The Reserve Bank of India governor Shaktikanta Das on Monday listed five major dynamic shifts that are underway in the Indian economy which “need to be converted into structural transformations” to yield sizable benefits and help the country as a leader in the league of nations.
In a virtual address to industry leaders, Das listed shifting fortunes in favour of the farm sector; changing energy mix in favour of renewables; leveraging information and communication technology (ICT) and start-ups to power growth; shifts in supply/value chains (both domestic and global); and infrastructure as dynamic shifts. He said that while these involve testing challenges, they offer significant rewards.
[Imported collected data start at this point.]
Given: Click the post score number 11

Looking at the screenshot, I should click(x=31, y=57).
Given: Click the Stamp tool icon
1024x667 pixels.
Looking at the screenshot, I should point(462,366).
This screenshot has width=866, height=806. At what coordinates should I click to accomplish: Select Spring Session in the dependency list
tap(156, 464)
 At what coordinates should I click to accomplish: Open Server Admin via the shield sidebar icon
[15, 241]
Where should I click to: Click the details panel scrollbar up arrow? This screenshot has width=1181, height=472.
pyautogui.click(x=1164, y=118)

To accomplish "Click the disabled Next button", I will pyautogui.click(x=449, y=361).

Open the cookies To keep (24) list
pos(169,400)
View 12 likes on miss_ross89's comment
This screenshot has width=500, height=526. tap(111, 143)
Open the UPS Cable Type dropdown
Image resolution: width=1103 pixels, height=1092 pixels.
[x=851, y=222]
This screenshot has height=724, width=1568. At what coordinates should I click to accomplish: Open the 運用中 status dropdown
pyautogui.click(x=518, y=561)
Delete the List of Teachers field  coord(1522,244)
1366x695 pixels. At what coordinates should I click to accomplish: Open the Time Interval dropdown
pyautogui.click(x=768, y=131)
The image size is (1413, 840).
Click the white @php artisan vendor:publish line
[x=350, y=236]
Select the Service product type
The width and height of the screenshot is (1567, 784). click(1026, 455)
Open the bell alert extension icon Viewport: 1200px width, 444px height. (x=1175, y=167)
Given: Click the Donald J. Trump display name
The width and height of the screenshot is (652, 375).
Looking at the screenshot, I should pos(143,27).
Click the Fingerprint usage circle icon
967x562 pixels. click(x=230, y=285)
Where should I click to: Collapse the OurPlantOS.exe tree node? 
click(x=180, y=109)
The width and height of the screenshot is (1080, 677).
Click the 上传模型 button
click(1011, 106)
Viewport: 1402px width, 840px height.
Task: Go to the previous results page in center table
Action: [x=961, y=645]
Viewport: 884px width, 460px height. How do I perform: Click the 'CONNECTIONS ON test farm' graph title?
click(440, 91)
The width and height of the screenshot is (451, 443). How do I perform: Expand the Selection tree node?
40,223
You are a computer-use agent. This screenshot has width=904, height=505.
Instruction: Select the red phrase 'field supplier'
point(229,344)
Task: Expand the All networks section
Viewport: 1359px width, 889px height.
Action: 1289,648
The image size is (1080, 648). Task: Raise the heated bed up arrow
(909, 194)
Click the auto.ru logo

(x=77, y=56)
He urged the Indian industry to play a pivotal role in what could be a silent revolution.
While addressing members of the CII National Council, Das assured them that the central bank was closely monitoring the economic situation and would not hesitate to take appropriate action.
“Shifting the terms of trade in favour of agriculture is the key to sustaining this dynamic change and generating positive supply responses in agriculture. Experience shows that in periods when terms of trade remained favourable to agriculture, the annual average growth in agricultural gross value added (GVA) exceeds 3 per cent. Hitherto, the main instrument has been minimum support prices, but the experience has been that price incentives have been costly, inefficient and even distortive. India has now reached a stage in which surplus management has become a major challenge. We need to move now to policy strategies that ensure a sustained increase in farmers’ income alongside reasonable food prices for consumers,” said Das
Referring to infrastructure, Das said that the gap on the infrastructure front remains large, making a strong case for stepping up investments in the sector to revive the economy. He
suggested high speed rail infrastructure projects connecting the length and breadth of the country as a long-term measure to strengthen the sector.
Das said a big push to certain targeted mega infrastructure projects can spur the economy. He said India would need around $4.5 trillion for investment in infrastructure by 2030, as per the Niti Aayog.
Observing that India has now become a power surplus country, exporting electricity to neighbouring nations, Das said the share of renewable energy in overall installed capacity has doubled to 23.4 per cent in March 2020 from 11.8 per cent in March 2015.
At the interactive session, HDFC Ltd chairman Deepak Parekh urged Das to not extend the sixmonth moratorium on term loans beyond August this year as it would hurt banks. Parekh reasoned that borrowers who have the capacity to pay are also not paying.